Exercise requirements: Repeat the listing below exactly.
Listed records: Begin
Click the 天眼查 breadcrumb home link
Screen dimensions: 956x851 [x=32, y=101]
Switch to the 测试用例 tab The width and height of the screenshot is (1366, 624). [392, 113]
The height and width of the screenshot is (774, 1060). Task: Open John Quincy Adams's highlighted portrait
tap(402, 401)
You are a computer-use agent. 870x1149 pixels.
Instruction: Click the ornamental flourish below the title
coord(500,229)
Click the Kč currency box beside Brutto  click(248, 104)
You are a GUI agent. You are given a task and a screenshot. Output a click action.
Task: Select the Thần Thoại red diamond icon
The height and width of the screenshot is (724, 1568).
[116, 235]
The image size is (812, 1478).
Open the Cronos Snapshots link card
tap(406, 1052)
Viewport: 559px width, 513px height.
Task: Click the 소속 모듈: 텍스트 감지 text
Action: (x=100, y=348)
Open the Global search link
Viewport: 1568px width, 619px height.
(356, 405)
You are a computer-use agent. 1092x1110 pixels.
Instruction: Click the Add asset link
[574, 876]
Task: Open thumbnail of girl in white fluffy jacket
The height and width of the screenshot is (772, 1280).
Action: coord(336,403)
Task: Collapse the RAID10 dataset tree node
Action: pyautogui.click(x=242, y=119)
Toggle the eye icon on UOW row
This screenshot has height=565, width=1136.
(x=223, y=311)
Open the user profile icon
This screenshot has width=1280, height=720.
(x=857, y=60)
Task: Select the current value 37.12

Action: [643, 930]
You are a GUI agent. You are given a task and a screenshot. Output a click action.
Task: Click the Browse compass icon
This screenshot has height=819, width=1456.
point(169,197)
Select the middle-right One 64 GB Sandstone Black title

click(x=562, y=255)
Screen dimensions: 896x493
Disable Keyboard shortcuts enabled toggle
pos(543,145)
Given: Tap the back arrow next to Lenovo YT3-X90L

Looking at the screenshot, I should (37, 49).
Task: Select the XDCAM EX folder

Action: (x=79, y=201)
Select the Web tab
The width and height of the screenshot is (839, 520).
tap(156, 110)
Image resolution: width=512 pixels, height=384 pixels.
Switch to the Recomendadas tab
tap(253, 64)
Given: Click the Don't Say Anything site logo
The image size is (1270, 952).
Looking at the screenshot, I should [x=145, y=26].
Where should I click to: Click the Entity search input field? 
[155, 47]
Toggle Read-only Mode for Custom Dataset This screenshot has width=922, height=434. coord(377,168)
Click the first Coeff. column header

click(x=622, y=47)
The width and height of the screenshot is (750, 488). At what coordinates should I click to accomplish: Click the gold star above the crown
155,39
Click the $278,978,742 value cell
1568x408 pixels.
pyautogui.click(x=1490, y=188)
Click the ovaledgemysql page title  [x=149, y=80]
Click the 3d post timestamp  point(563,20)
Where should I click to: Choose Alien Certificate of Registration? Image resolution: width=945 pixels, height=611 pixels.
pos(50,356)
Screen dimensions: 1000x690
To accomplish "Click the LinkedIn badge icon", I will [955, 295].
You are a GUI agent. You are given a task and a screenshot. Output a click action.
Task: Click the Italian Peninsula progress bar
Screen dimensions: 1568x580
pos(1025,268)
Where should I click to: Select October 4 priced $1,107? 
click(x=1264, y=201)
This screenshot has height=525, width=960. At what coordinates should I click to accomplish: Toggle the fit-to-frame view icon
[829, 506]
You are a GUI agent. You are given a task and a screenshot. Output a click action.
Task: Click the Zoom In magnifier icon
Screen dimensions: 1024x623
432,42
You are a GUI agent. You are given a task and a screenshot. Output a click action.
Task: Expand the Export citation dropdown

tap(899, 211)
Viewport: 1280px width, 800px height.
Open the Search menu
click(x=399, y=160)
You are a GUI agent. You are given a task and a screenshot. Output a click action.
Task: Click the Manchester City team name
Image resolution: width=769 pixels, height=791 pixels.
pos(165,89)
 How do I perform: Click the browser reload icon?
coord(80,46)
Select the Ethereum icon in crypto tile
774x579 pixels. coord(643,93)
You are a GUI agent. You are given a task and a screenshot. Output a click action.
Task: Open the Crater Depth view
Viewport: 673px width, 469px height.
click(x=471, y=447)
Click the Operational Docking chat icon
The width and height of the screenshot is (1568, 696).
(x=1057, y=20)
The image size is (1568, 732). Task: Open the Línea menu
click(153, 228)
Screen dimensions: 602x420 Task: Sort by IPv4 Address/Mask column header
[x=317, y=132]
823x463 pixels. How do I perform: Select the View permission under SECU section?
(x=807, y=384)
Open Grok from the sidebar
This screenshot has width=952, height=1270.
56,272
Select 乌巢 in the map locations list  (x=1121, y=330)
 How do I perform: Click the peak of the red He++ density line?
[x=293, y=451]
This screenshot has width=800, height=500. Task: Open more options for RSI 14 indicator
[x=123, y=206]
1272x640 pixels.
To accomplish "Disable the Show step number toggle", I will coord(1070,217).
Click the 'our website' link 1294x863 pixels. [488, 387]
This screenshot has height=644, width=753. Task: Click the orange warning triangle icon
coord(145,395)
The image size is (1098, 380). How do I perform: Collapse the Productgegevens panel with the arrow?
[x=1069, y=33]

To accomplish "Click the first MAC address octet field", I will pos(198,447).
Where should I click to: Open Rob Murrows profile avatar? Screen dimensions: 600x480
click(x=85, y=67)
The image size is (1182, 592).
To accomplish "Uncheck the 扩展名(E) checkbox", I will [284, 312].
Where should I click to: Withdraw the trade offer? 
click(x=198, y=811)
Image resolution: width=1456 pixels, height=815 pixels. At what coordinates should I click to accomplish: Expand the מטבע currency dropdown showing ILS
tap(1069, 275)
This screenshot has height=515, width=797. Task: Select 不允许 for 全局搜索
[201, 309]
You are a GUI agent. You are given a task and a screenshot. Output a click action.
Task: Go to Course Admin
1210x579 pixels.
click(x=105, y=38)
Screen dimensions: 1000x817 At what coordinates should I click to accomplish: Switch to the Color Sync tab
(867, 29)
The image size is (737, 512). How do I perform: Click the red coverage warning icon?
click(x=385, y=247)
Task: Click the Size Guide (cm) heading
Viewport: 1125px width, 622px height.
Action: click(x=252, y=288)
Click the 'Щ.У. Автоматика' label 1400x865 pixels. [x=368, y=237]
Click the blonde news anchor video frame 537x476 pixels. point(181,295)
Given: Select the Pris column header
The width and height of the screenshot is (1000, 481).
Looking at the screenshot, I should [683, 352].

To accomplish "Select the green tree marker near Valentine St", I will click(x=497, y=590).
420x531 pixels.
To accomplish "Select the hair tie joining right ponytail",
Listed records: End
Result of the exercise:
Click the 天眼查 breadcrumb home link
Screen dimensions: 956x851 [x=32, y=101]
Switch to the 测试用例 tab The width and height of the screenshot is (1366, 624). [392, 113]
The height and width of the screenshot is (774, 1060). Task: Open John Quincy Adams's highlighted portrait
tap(402, 401)
You are a computer-use agent. 870x1149 pixels.
Instruction: Click the ornamental flourish below the title
coord(500,229)
Click the Kč currency box beside Brutto  click(248, 104)
You are a GUI agent. You are given a task and a screenshot. Output a click action.
Task: Select the Thần Thoại red diamond icon
The height and width of the screenshot is (724, 1568).
[116, 235]
The image size is (812, 1478).
Open the Cronos Snapshots link card
tap(406, 1052)
Viewport: 559px width, 513px height.
Task: Click the 소속 모듈: 텍스트 감지 text
Action: (x=100, y=348)
Open the Global search link
Viewport: 1568px width, 619px height.
(356, 405)
You are a computer-use agent. 1092x1110 pixels.
Instruction: Click the Add asset link
[574, 876]
Task: Open thumbnail of girl in white fluffy jacket
The height and width of the screenshot is (772, 1280).
Action: coord(336,403)
Task: Collapse the RAID10 dataset tree node
Action: pyautogui.click(x=242, y=119)
Toggle the eye icon on UOW row
This screenshot has height=565, width=1136.
(x=223, y=311)
Open the user profile icon
This screenshot has width=1280, height=720.
(x=857, y=60)
Task: Select the current value 37.12

Action: [643, 930]
You are a GUI agent. You are given a task and a screenshot. Output a click action.
Task: Click the Browse compass icon
This screenshot has height=819, width=1456.
point(169,197)
Select the middle-right One 64 GB Sandstone Black title

click(x=562, y=255)
Screen dimensions: 896x493
Disable Keyboard shortcuts enabled toggle
pos(543,145)
Given: Tap the back arrow next to Lenovo YT3-X90L

Looking at the screenshot, I should (37, 49).
Task: Select the XDCAM EX folder

Action: (x=79, y=201)
Select the Web tab
The width and height of the screenshot is (839, 520).
tap(156, 110)
Image resolution: width=512 pixels, height=384 pixels.
Switch to the Recomendadas tab
tap(253, 64)
Given: Click the Don't Say Anything site logo
The image size is (1270, 952).
Looking at the screenshot, I should [x=145, y=26].
Where should I click to: Click the Entity search input field? 
[155, 47]
Toggle Read-only Mode for Custom Dataset This screenshot has width=922, height=434. coord(377,168)
Click the first Coeff. column header

click(x=622, y=47)
The width and height of the screenshot is (750, 488). At what coordinates should I click to accomplish: Click the gold star above the crown
155,39
Click the $278,978,742 value cell
1568x408 pixels.
pyautogui.click(x=1490, y=188)
Click the ovaledgemysql page title  [x=149, y=80]
Click the 3d post timestamp  point(563,20)
Where should I click to: Choose Alien Certificate of Registration? Image resolution: width=945 pixels, height=611 pixels.
pos(50,356)
Screen dimensions: 1000x690
To accomplish "Click the LinkedIn badge icon", I will [955, 295].
You are a GUI agent. You are given a task and a screenshot. Output a click action.
Task: Click the Italian Peninsula progress bar
Screen dimensions: 1568x580
pos(1025,268)
Where should I click to: Select October 4 priced $1,107? 
click(x=1264, y=201)
This screenshot has height=525, width=960. At what coordinates should I click to accomplish: Toggle the fit-to-frame view icon
[829, 506]
You are a GUI agent. You are given a task and a screenshot. Output a click action.
Task: Click the Zoom In magnifier icon
Screen dimensions: 1024x623
432,42
You are a GUI agent. You are given a task and a screenshot. Output a click action.
Task: Expand the Export citation dropdown

tap(899, 211)
Viewport: 1280px width, 800px height.
Open the Search menu
click(x=399, y=160)
You are a GUI agent. You are given a task and a screenshot. Output a click action.
Task: Click the Manchester City team name
Image resolution: width=769 pixels, height=791 pixels.
pos(165,89)
 How do I perform: Click the browser reload icon?
coord(80,46)
Select the Ethereum icon in crypto tile
774x579 pixels. coord(643,93)
You are a GUI agent. You are given a task and a screenshot. Output a click action.
Task: Open the Crater Depth view
Viewport: 673px width, 469px height.
click(x=471, y=447)
Click the Operational Docking chat icon
The width and height of the screenshot is (1568, 696).
(x=1057, y=20)
The image size is (1568, 732). Task: Open the Línea menu
click(153, 228)
Screen dimensions: 602x420 Task: Sort by IPv4 Address/Mask column header
[x=317, y=132]
823x463 pixels. How do I perform: Select the View permission under SECU section?
(x=807, y=384)
Open Grok from the sidebar
This screenshot has width=952, height=1270.
56,272
Select 乌巢 in the map locations list  (x=1121, y=330)
 How do I perform: Click the peak of the red He++ density line?
[x=293, y=451]
This screenshot has width=800, height=500. Task: Open more options for RSI 14 indicator
[x=123, y=206]
1272x640 pixels.
To accomplish "Disable the Show step number toggle", I will coord(1070,217).
Click the 'our website' link 1294x863 pixels. [488, 387]
This screenshot has height=644, width=753. Task: Click the orange warning triangle icon
coord(145,395)
The image size is (1098, 380). How do I perform: Collapse the Productgegevens panel with the arrow?
[x=1069, y=33]

To accomplish "Click the first MAC address octet field", I will pos(198,447).
Where should I click to: Open Rob Murrows profile avatar? Screen dimensions: 600x480
click(x=85, y=67)
The image size is (1182, 592).
To accomplish "Uncheck the 扩展名(E) checkbox", I will [284, 312].
Where should I click to: Withdraw the trade offer? 
click(x=198, y=811)
Image resolution: width=1456 pixels, height=815 pixels. At what coordinates should I click to accomplish: Expand the מטבע currency dropdown showing ILS
tap(1069, 275)
This screenshot has height=515, width=797. Task: Select 不允许 for 全局搜索
[201, 309]
You are a GUI agent. You are given a task and a screenshot. Output a click action.
Task: Go to Course Admin
1210x579 pixels.
click(x=105, y=38)
Screen dimensions: 1000x817 At what coordinates should I click to accomplish: Switch to the Color Sync tab
(867, 29)
The image size is (737, 512). How do I perform: Click the red coverage warning icon?
click(x=385, y=247)
Task: Click the Size Guide (cm) heading
Viewport: 1125px width, 622px height.
Action: click(x=252, y=288)
Click the 'Щ.У. Автоматика' label 1400x865 pixels. [x=368, y=237]
Click the blonde news anchor video frame 537x476 pixels. point(181,295)
Given: Select the Pris column header
The width and height of the screenshot is (1000, 481).
Looking at the screenshot, I should [683, 352].

To accomplish "Select the green tree marker near Valentine St", I will click(x=497, y=590).
420x531 pixels.
To accomplish "Select the hair tie joining right ponytail",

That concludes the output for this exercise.